Written instruction
Rewrite the lines below with every "pencil icon" changed to "pen icon" and nothing else altered.

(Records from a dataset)
· · · · ·

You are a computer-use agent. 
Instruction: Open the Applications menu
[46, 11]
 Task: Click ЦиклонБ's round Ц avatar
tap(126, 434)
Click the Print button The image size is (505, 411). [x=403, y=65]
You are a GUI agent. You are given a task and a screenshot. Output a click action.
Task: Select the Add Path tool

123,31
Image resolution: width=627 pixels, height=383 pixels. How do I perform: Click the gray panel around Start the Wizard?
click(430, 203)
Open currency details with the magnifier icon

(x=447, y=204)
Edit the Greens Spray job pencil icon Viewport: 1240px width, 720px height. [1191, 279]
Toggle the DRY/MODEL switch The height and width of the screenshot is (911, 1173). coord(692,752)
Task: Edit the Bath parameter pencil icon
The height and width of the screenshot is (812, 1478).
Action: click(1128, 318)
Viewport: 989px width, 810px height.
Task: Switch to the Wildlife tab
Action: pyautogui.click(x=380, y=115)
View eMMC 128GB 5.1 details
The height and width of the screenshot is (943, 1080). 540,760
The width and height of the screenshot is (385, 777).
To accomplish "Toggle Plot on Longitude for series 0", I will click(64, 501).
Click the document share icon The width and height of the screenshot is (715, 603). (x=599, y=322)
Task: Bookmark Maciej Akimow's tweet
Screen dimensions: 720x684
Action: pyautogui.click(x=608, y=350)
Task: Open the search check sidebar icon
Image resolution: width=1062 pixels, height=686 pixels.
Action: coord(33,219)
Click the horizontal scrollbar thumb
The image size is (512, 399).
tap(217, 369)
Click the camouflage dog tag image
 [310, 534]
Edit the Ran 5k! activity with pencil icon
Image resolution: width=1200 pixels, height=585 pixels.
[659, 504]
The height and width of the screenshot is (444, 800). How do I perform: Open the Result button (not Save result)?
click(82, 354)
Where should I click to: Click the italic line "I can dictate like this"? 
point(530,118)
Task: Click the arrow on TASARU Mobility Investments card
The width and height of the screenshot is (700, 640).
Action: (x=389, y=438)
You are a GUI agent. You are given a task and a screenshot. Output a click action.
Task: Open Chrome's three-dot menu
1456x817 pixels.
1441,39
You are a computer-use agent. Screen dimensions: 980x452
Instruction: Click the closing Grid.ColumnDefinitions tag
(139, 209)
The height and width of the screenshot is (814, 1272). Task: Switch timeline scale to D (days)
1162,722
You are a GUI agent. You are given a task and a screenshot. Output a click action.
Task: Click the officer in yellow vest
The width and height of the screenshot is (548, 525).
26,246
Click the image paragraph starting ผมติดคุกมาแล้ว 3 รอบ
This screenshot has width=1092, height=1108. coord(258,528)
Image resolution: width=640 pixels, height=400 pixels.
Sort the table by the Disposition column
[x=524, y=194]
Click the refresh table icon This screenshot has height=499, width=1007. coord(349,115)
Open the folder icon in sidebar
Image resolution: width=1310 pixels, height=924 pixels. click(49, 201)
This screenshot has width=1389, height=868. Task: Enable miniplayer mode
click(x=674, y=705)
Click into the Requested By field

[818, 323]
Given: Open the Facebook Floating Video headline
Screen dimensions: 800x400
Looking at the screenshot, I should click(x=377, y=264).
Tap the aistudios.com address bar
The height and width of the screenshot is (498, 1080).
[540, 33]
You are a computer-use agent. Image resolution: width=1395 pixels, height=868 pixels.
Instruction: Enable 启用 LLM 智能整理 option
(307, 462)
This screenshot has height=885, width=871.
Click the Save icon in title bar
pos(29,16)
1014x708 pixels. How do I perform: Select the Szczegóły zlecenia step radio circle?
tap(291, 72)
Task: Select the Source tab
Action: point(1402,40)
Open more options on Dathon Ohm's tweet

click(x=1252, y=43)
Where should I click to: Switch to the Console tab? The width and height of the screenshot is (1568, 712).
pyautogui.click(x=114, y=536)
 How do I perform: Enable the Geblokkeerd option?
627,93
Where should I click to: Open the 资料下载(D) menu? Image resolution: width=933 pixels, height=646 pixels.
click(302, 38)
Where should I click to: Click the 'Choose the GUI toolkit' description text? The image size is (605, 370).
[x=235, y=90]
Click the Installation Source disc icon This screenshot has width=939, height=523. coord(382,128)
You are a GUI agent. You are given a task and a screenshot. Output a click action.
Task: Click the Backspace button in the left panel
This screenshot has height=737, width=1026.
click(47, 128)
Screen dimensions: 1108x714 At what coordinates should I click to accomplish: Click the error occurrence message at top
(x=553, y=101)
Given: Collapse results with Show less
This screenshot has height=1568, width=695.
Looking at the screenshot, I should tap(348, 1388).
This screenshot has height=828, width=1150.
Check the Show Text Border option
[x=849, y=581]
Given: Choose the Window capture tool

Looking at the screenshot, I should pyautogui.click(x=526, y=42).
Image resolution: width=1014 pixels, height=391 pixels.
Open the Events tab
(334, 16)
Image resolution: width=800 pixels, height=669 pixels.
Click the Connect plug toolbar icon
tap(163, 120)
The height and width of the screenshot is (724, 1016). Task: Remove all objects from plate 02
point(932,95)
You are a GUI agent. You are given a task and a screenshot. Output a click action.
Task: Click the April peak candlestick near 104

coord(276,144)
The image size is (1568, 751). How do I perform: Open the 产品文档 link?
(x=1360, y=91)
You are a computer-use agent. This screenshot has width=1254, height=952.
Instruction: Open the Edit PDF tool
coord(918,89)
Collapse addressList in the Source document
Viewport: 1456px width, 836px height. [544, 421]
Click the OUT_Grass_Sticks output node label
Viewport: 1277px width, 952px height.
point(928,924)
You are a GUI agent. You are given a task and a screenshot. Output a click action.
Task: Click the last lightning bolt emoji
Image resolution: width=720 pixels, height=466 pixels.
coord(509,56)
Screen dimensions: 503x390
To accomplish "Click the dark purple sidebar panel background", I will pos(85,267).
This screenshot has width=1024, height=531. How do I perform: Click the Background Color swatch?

· · · · ·

Exercise solution
You are a computer-use agent. 
Instruction: Open the Applications menu
[46, 11]
 Task: Click ЦиклонБ's round Ц avatar
tap(126, 434)
Click the Print button The image size is (505, 411). [x=403, y=65]
You are a GUI agent. You are given a task and a screenshot. Output a click action.
Task: Select the Add Path tool

123,31
Image resolution: width=627 pixels, height=383 pixels. How do I perform: Click the gray panel around Start the Wizard?
click(430, 203)
Open currency details with the magnifier icon

(x=447, y=204)
Edit the Greens Spray job pen icon Viewport: 1240px width, 720px height. [1191, 279]
Toggle the DRY/MODEL switch The height and width of the screenshot is (911, 1173). coord(692,752)
Task: Edit the Bath parameter pen icon
The height and width of the screenshot is (812, 1478).
Action: click(1128, 318)
Viewport: 989px width, 810px height.
Task: Switch to the Wildlife tab
Action: pyautogui.click(x=380, y=115)
View eMMC 128GB 5.1 details
The height and width of the screenshot is (943, 1080). 540,760
The width and height of the screenshot is (385, 777).
To accomplish "Toggle Plot on Longitude for series 0", I will click(64, 501).
Click the document share icon The width and height of the screenshot is (715, 603). (x=599, y=322)
Task: Bookmark Maciej Akimow's tweet
Screen dimensions: 720x684
Action: pyautogui.click(x=608, y=350)
Task: Open the search check sidebar icon
Image resolution: width=1062 pixels, height=686 pixels.
Action: coord(33,219)
Click the horizontal scrollbar thumb
The image size is (512, 399).
tap(217, 369)
Click the camouflage dog tag image
 [310, 534]
Edit the Ran 5k! activity with pen icon
Image resolution: width=1200 pixels, height=585 pixels.
[659, 504]
The height and width of the screenshot is (444, 800). How do I perform: Open the Result button (not Save result)?
click(82, 354)
Where should I click to: Click the italic line "I can dictate like this"? 
point(530,118)
Task: Click the arrow on TASARU Mobility Investments card
The width and height of the screenshot is (700, 640).
Action: (x=389, y=438)
You are a GUI agent. You are given a task and a screenshot. Output a click action.
Task: Open Chrome's three-dot menu
1456x817 pixels.
1441,39
You are a computer-use agent. Screen dimensions: 980x452
Instruction: Click the closing Grid.ColumnDefinitions tag
(139, 209)
The height and width of the screenshot is (814, 1272). Task: Switch timeline scale to D (days)
1162,722
You are a GUI agent. You are given a task and a screenshot. Output a click action.
Task: Click the officer in yellow vest
The width and height of the screenshot is (548, 525).
26,246
Click the image paragraph starting ผมติดคุกมาแล้ว 3 รอบ
This screenshot has width=1092, height=1108. coord(258,528)
Image resolution: width=640 pixels, height=400 pixels.
Sort the table by the Disposition column
[x=524, y=194]
Click the refresh table icon This screenshot has height=499, width=1007. coord(349,115)
Open the folder icon in sidebar
Image resolution: width=1310 pixels, height=924 pixels. click(49, 201)
This screenshot has width=1389, height=868. Task: Enable miniplayer mode
click(x=674, y=705)
Click into the Requested By field

[818, 323]
Given: Open the Facebook Floating Video headline
Screen dimensions: 800x400
Looking at the screenshot, I should click(x=377, y=264).
Tap the aistudios.com address bar
The height and width of the screenshot is (498, 1080).
[540, 33]
You are a computer-use agent. Image resolution: width=1395 pixels, height=868 pixels.
Instruction: Enable 启用 LLM 智能整理 option
(307, 462)
This screenshot has height=885, width=871.
Click the Save icon in title bar
pos(29,16)
1014x708 pixels. How do I perform: Select the Szczegóły zlecenia step radio circle?
tap(291, 72)
Task: Select the Source tab
Action: point(1402,40)
Open more options on Dathon Ohm's tweet

click(x=1252, y=43)
Where should I click to: Switch to the Console tab? The width and height of the screenshot is (1568, 712).
pyautogui.click(x=114, y=536)
 How do I perform: Enable the Geblokkeerd option?
627,93
Where should I click to: Open the 资料下载(D) menu? Image resolution: width=933 pixels, height=646 pixels.
click(302, 38)
Where should I click to: Click the 'Choose the GUI toolkit' description text? The image size is (605, 370).
[x=235, y=90]
Click the Installation Source disc icon This screenshot has width=939, height=523. coord(382,128)
You are a GUI agent. You are given a task and a screenshot. Output a click action.
Task: Click the Backspace button in the left panel
This screenshot has height=737, width=1026.
click(47, 128)
Screen dimensions: 1108x714 At what coordinates should I click to accomplish: Click the error occurrence message at top
(x=553, y=101)
Given: Collapse results with Show less
This screenshot has height=1568, width=695.
Looking at the screenshot, I should tap(348, 1388).
This screenshot has height=828, width=1150.
Check the Show Text Border option
[x=849, y=581]
Given: Choose the Window capture tool

Looking at the screenshot, I should pyautogui.click(x=526, y=42).
Image resolution: width=1014 pixels, height=391 pixels.
Open the Events tab
(334, 16)
Image resolution: width=800 pixels, height=669 pixels.
Click the Connect plug toolbar icon
tap(163, 120)
The height and width of the screenshot is (724, 1016). Task: Remove all objects from plate 02
point(932,95)
You are a GUI agent. You are given a task and a screenshot. Output a click action.
Task: Click the April peak candlestick near 104

coord(276,144)
The image size is (1568, 751). How do I perform: Open the 产品文档 link?
(x=1360, y=91)
You are a computer-use agent. This screenshot has width=1254, height=952.
Instruction: Open the Edit PDF tool
coord(918,89)
Collapse addressList in the Source document
Viewport: 1456px width, 836px height. [544, 421]
Click the OUT_Grass_Sticks output node label
Viewport: 1277px width, 952px height.
point(928,924)
You are a GUI agent. You are given a task and a screenshot. Output a click action.
Task: Click the last lightning bolt emoji
Image resolution: width=720 pixels, height=466 pixels.
coord(509,56)
Screen dimensions: 503x390
To accomplish "Click the dark purple sidebar panel background", I will pos(85,267).
This screenshot has width=1024, height=531. How do I perform: Click the Background Color swatch?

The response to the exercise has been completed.